Role of hair pigmentation in drug incorporation into hair.

Hair analysis has notably expanded its application as a bio-monitor for drug or toxicant exposure. Hair pigmentation is proposed as a major factor affecting drug incorporation into hair; however, the mechanisms underlying the incorporation of drugs into hair are still unclear. In the present study, the effect of hair pigmentation on drug incorporation into hair was examined using rats carrying hair with different melanin status and human cells (SK-Mel-28 cells, HaCaT cells and the co-cultured HaCaT cells with SK-Mel-28 cells) representing the main pigmentary unit in hair. Tramadol, a synthetic opioid analgesic, was selected as a model drug.
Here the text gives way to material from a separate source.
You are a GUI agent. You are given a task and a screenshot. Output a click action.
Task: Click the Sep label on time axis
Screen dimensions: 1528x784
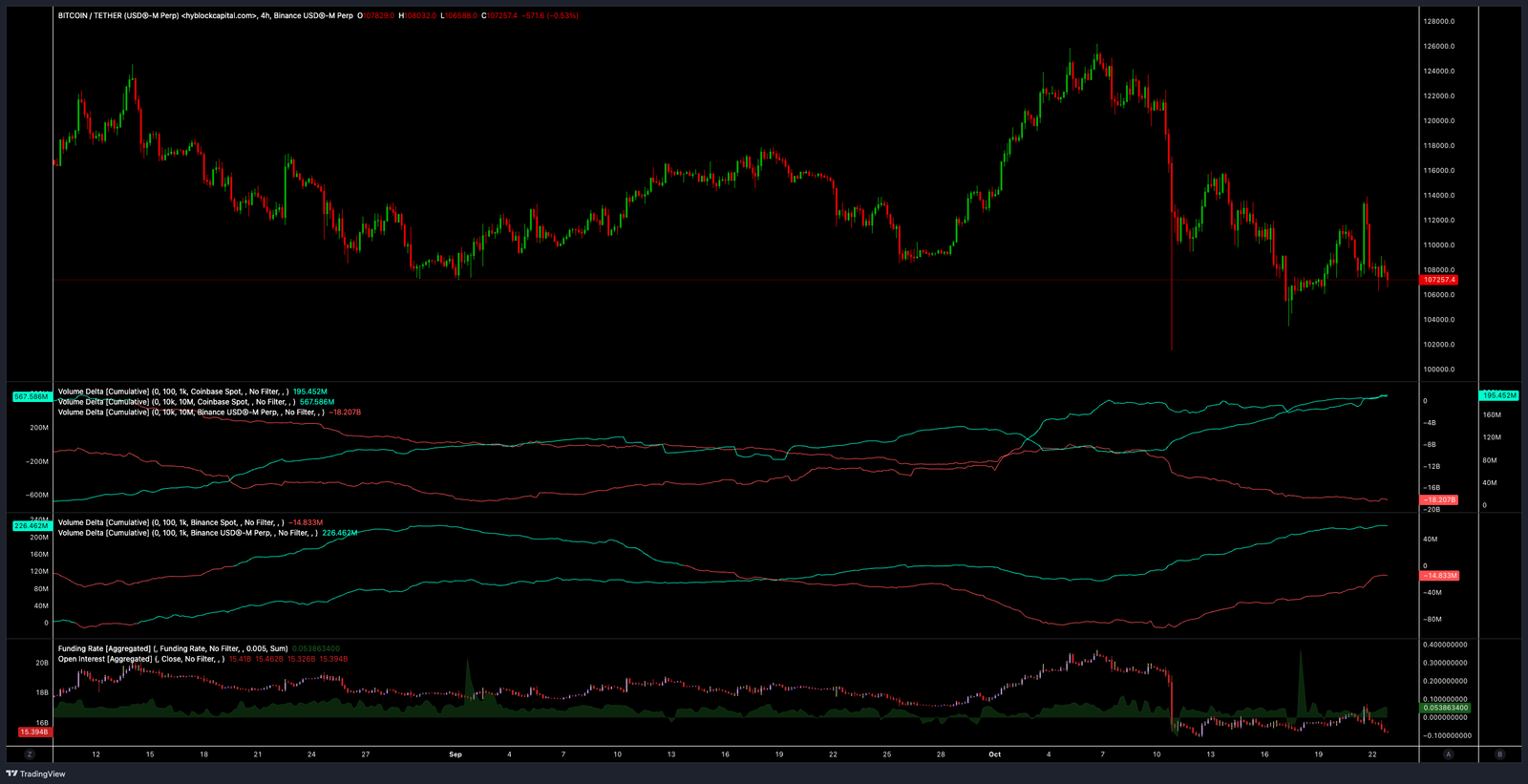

The distribution of tramadol and its phase I (O-desmethyltramadol [ODMT], N-desmethyltramadol [NDMT] and N,O-didesmethyltramadol [NODMT]) and phase II metabolites (ODMT-glucuronide and NODMT-glucuronide) was investigated in non-pigmented and pigmented hair from Long-Evans rats. Moreover, the incorporation levels of ODMT and ODMT-glucuronide were compared in hair cells. The concentrations of tramadol and its phase I metabolites were significantly higher in pigmented rat hair while those of phase II metabolites did not showed any consistent significant difference depending on the status of hair pigmentation. ODMT was taken up to a greater extent than ODMT-glucuronide by SK-Mel-28 cells, HaCaT cells and the co-cultured HaCaT cells with SK-Mel-28 cells. Notably, the incorporated level of ODMT was higher in SK-Mel-28 cells than HaCaT cells and the concentration difference of ODMT was significantly larger than that of ODMT-glucuronide. This study clearly demonstrated that hair pigmentation played a role as a facilitating factor for the incorporation of basic compounds and provided insight into the drug incorporation process into hair.